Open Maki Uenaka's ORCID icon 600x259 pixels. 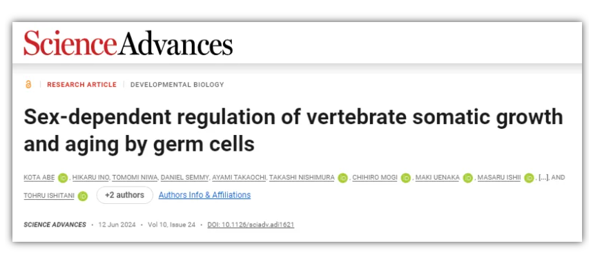point(467,178)
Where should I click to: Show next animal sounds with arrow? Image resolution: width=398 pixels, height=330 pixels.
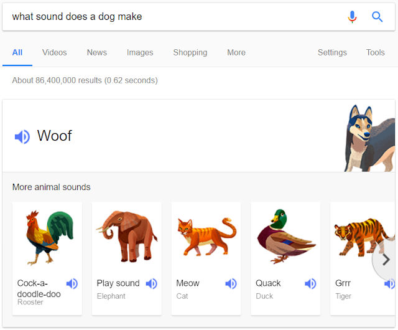pyautogui.click(x=386, y=260)
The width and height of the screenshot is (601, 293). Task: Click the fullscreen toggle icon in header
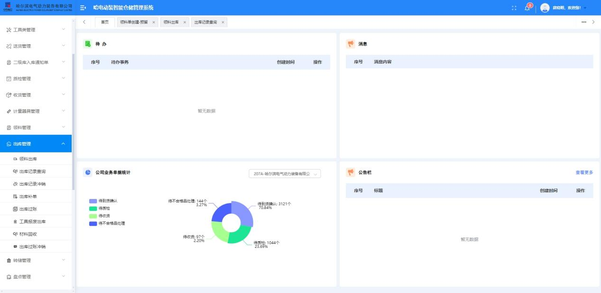click(x=514, y=8)
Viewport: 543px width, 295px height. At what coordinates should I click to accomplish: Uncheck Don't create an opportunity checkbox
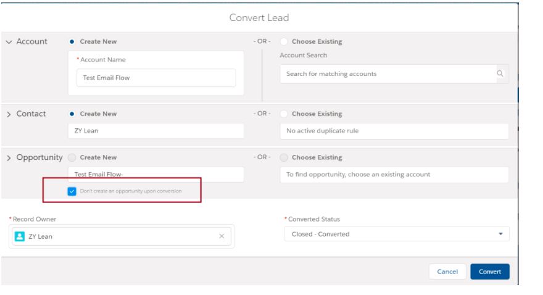click(72, 191)
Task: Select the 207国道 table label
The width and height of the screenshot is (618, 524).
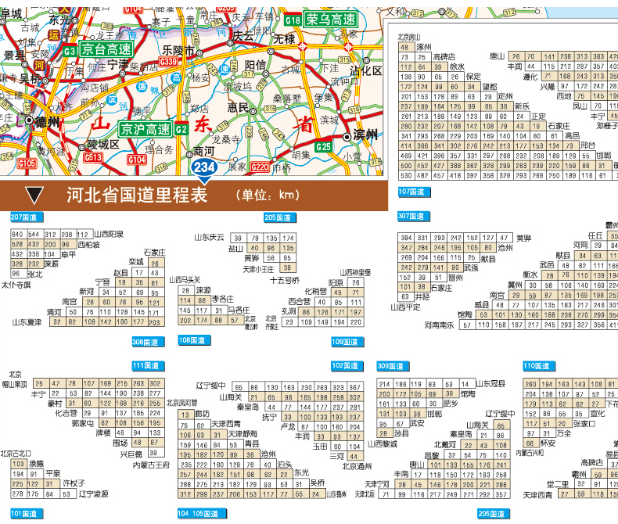Action: coord(27,217)
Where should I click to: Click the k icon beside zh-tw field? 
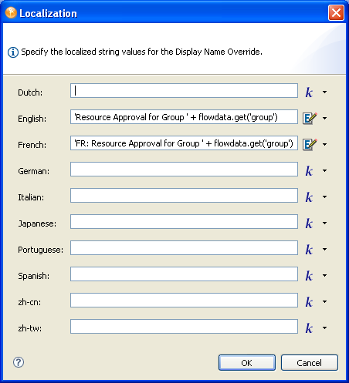309,328
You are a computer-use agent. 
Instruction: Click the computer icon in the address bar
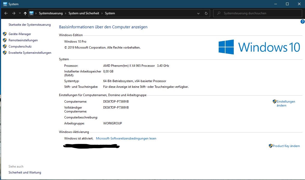[x=31, y=13]
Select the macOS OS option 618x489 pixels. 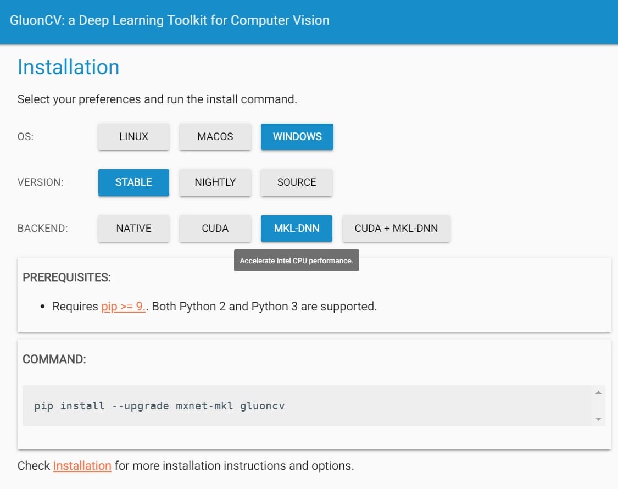[215, 137]
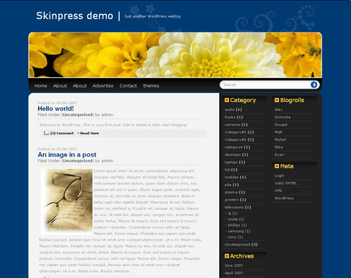351x278 pixels.
Task: Open the themes navigation item
Action: (151, 86)
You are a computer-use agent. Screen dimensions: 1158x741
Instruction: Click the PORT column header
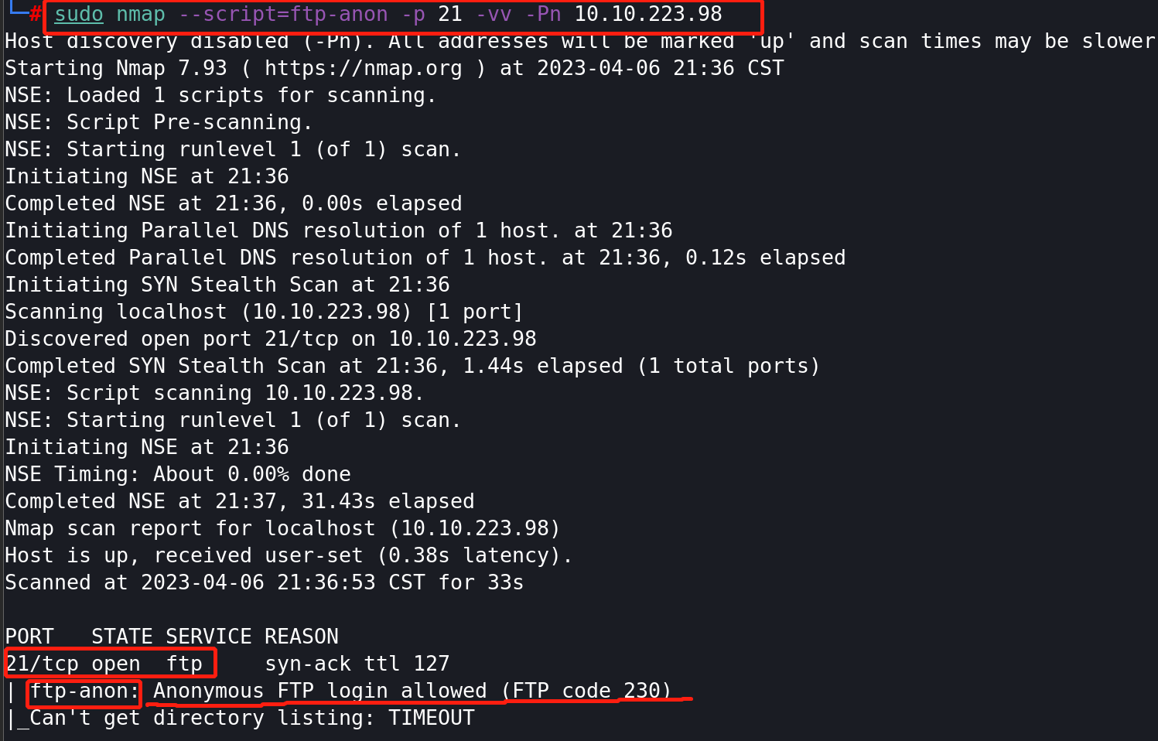click(x=29, y=637)
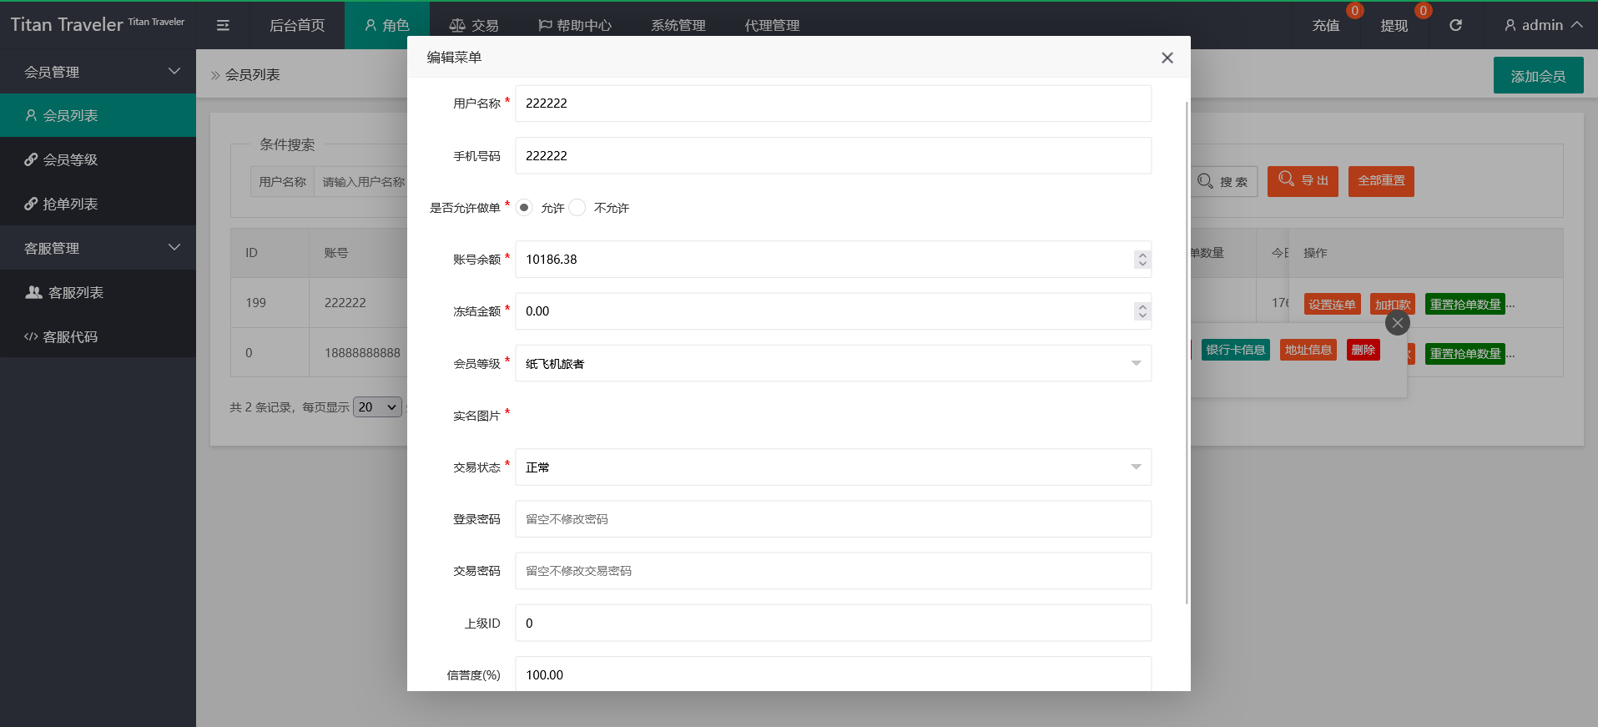Click the 导出 export button
1598x727 pixels.
1302,181
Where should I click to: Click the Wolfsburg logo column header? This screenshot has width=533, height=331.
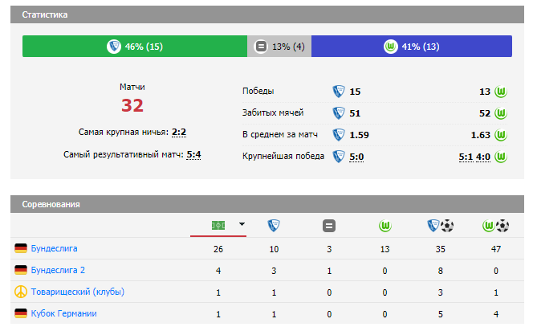(x=384, y=226)

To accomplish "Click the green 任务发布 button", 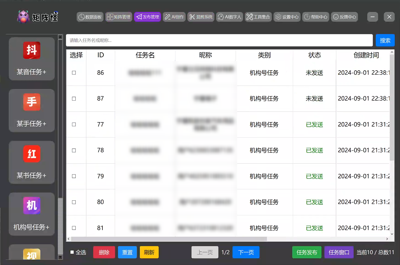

========================

Work order: Each line in the listing either holds the word "agent" or does not. Report how many do, as a bare number.

Response: 2